*** ВЫБРАННЫЙ ОТРЫВОК ***

Возрождение ни о каких таких границах не подозревало, не ведало индивидуализма в точном, последующем, буржуазном смысле слова, но именно поэтому ренессансный индивидуализм поражает фантастической масштабностью. Тут нет пока личности - и в результате перед нами индивид, производящий впечатление „сверхличности". То есть нет личности как определившейся и готовой, знающей меру своих сил и желаний; ренессансная личность - понятие неназванное, лишь имеющее быть, и границы между нею и миром пока не демаркированы, не известны. Индивидуальность ощущается как возможность индивидуальности и потому-то страшно гипертрофируется, втягивает в себя Вселенную, делается сразу всем, игрой мировых сил. Вот этот, отдельный, несходный с другими индивид - единственная реальность ренессансного всеобщего, всякий раз рождающегося заново. Каждый - в оценке своих друзей и корреспондентов, современных биографов, в самооценке - „редчайший", „исключительный", „невероятный" и „почти божественный". Эти клише становятся обязательными.

В трактате об архитектуре у Альберти описана идеальная башня. По верному наблюдению В. П. Зубова, она, „приметная издали, мыслится, в противоположность средневековому „лесу башен", как одинокая, возносящаяся над прочими зданиями и, может быть, находящаяся вне или на краю города, как маяк" (дальше говорится о башне-маяке на острове Фарос) Идеальное, всеобщее мыслится как отдельное и конкретное!

В расширении конкретного индивида до масштабов макрокосма нетрудно усмотреть следствие отталкивания от средневековой модели мира. В Средние века индивид становился своего рода личностью двояко: благодаря отсутствию собственного лица, включению в коллективное целое, превращению в орудие чего-то надличного, божьего промысла, универсальной идеи, благодаря тому, что повторял собой библейский прообраз и превращался в общее место. Но также и благодаря интимному переживанию уникальной земной судьбы и страстей Христовых, переживанию, позволявшему каждому верующему с предельной остротой ощутить себя индивидом, однако не как „себя", а как сумевшего вместить Того, кто стал богочеловеком ради спасения всего человечества. Так или иначе, отказываясь от индивидности и приникая к индивидности Христа, молясь Богу-Отцу и Богу-Сыну, средневековый европейский человек обретал себя приобщаясь, причащаясь, то есть делаясь частью внеположного целого. Максимум личной яркости - это богоизбранность, это святой, иначе говоря, тот, кому дано отречься от себя в наибольшей степени, а вместе с тем принять собственный искус и пройти собственный страстнотерпческий путь по вечному примеру. Единственный же перед умственным взором Средневековья случай того, кто стал, так сказать, личностью через отпадение от бога, - это Люцифер, Сатана; и все, в чем выражалось самоутверждение (гордыня, честолюбие, потакание своим страстям и т.п.), было грехом сатанинским.

***

= ЗАДАЧА 1 =
Изложите отрывок о ренессансном индивидуализме в двух предложениях.

*** СТРОКИ ***

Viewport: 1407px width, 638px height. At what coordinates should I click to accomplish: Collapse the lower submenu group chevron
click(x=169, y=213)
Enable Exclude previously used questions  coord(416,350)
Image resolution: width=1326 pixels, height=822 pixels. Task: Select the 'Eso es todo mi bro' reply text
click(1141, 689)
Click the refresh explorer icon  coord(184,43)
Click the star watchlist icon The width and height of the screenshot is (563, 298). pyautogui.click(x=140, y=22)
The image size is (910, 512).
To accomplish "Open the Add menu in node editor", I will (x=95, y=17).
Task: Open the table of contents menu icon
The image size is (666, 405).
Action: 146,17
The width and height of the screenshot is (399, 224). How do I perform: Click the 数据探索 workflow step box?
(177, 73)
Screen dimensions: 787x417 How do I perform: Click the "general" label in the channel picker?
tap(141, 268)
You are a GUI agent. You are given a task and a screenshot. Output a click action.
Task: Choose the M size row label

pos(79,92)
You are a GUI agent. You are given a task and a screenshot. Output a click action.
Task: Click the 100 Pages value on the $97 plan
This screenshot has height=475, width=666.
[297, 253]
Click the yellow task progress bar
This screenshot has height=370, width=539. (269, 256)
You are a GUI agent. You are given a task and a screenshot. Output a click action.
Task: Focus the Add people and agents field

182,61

***

= ЗАДАЧА 2 =
Обновите, пожалуйста, записи на участке от их начала до строки с «Click the refresh» включительно. Замените «Enable» на «Turn on», остальное оставьте без изменений и приведите только этот участок.

= РАЗБОР ОТВЕТА 1 =
Возрождение ещё не знало личности с определёнными границами, поэтому индивид втягивал в себя Вселенную, производил впечатление «сверхличности», а определения вроде «почти божественный» стали обязательными клише. Это расширение индивида до масштабов макрокосма можно считать следствием отталкивания от средневековой модели мира, где человек обретал себя, отрекаясь от себя и становясь частью внеположного целого, а всякое самоутверждение считалось сатанинским грехом.

= РАЗБОР ОТВЕТА 2 =
Viewport: 1407px width, 638px height. At what coordinates should I click to accomplish: Collapse the lower submenu group chevron
click(x=169, y=213)
Turn on Exclude previously used questions  coord(416,350)
Image resolution: width=1326 pixels, height=822 pixels. Task: Select the 'Eso es todo mi bro' reply text
click(1141, 689)
Click the refresh explorer icon  coord(184,43)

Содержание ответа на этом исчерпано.